Si vous vous souvenez, la marque japonaise proposait deux motorisations pour son Vitara et son S-Cross mais Suzuki a préféré harmoniser son offre hybride en ne proposant plus qu’une motorisation hybride 48 volts dont elle est pionnière depuis 2016. A savoir le 1,4 litre Boosterjet qui passe à 110 chevaux. Après avoir essayé cette version il y a deux ans en version 2 roues motrices et boîte manuelle, nous voulions découvrir si cette version en boîte automatique en 4 roues motrices pouvait être la meilleure des versions ? Saurait-elle se démarquer des concurrents actuels du marché ? Réponse dans notre essai qui nous a amené sur les routes sarthoises en mêlant autoroute et ville afin de découvrir les consommations et les performances de ce Suzuki S-Cross.
Essai Suzuki S-Cross BVA 110ch : style inchangé mais toujours robuste depuis le début
Etant donné que nous avions détaillé le style du S-Cross dans notre précédent article, concentrons-nous plutôt sur l’histoire de ce SUV japonais. Et avant de s’appeler S-Cross, celui-ci se dénommait SX4 et il s’agissait d’une collaboration entre Suzuki et Fiat (qui s’appelait Sedici chez le constructeur italien). Le projet consistait à créer une nouvelle plateforme, développée à partir de l’expérience de celle de la Suzuki Swift. Et c’est en 2005 lors du salon de Tokyo que le Suzuki a été présenté et celui-ci offrait le choix entre deux moteurs : un essence 1,6 de 100 ch d’origine Suzuki et un Diesel 1,9 Multijet 120 ch de chez Fiat.

Puis c’est en 2013 que le modèle du constructeur japonais devient SX4 S-Cross lors du salon de Genève. Le style s’adoucit pour être plus en accord avec le design de Suzuki avec un gain en habitabilité et volume de chargement mais c’est en 2016 que le patronyme SX4 disparaît pour ne devenir que S-Cross à l’occasion du salon de Paris. Et c’est principalement sur la face sur les changements sont notables avec un travail sur les feux avants et sur la calandre plus verticale et avec une abondance de chromes.

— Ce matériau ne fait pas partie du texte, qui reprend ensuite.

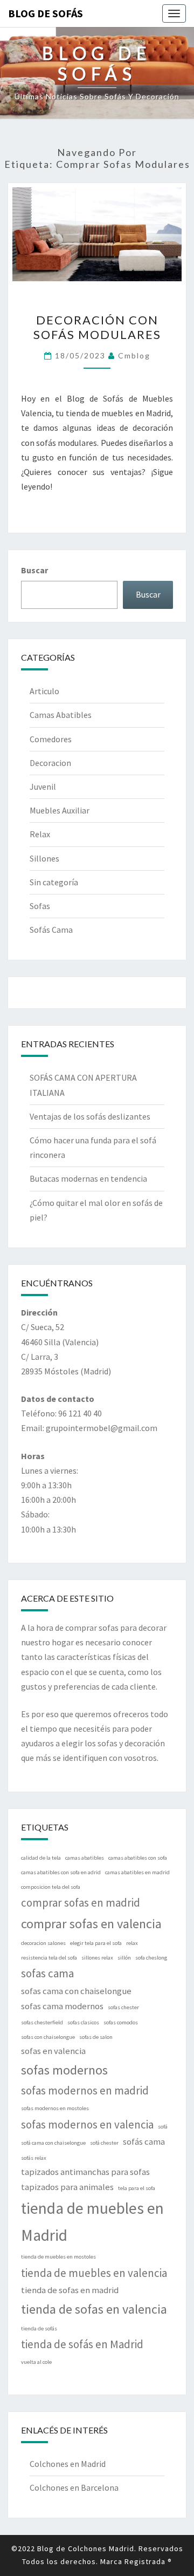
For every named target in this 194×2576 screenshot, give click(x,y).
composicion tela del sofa (50, 1886)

Du coup, c’est en 2021 que la seconde génération du Suzuki S-Cross (vous arrivez à suivre ?) est présentée. Dessiné su centre e style de Turin, le style se veut plus consensuel afin de répondre aux codes stylistiques européens. A noter que cette nouvelle génération est un remaniement de l’ancienne mouture datant de 2013, dont il reprend la base technique ainsi que de nombreux éléments mais en s’adaptant aux nouvelles normes européennes tels que le GSR phase 2 (General Safety Regulation) introduit depuis 2024.
Essai Suzuki S-Cross BVA 110ch : un intérieur simple mais pensé pour la famille
Alors il est vrai que depuis que nous avions testé il y a deux ans ce Suzuki S-Cross, il n’y a pas eu d’évolutions à l’intérieur. Mais un petit résumé ne fait jamais de mal à quiconque pour souligner que celui-ci se montre à la fois simple mais plutôt bien pensé. On retrouve ainsi le combiné d’instrumentations en face du conducteur avec des compteurs à aiguilles. On peut également noter que l’écran central positionné plus haut permet une meilleur lisibilité en adoptant une interface tout aussi tactile et facile d’utilisation. Sans compter que la climatisation continue à bénéficier de touches physiques. Un vrai bon point pour ce Suzuki S-Cross qui fait dans la simplicité.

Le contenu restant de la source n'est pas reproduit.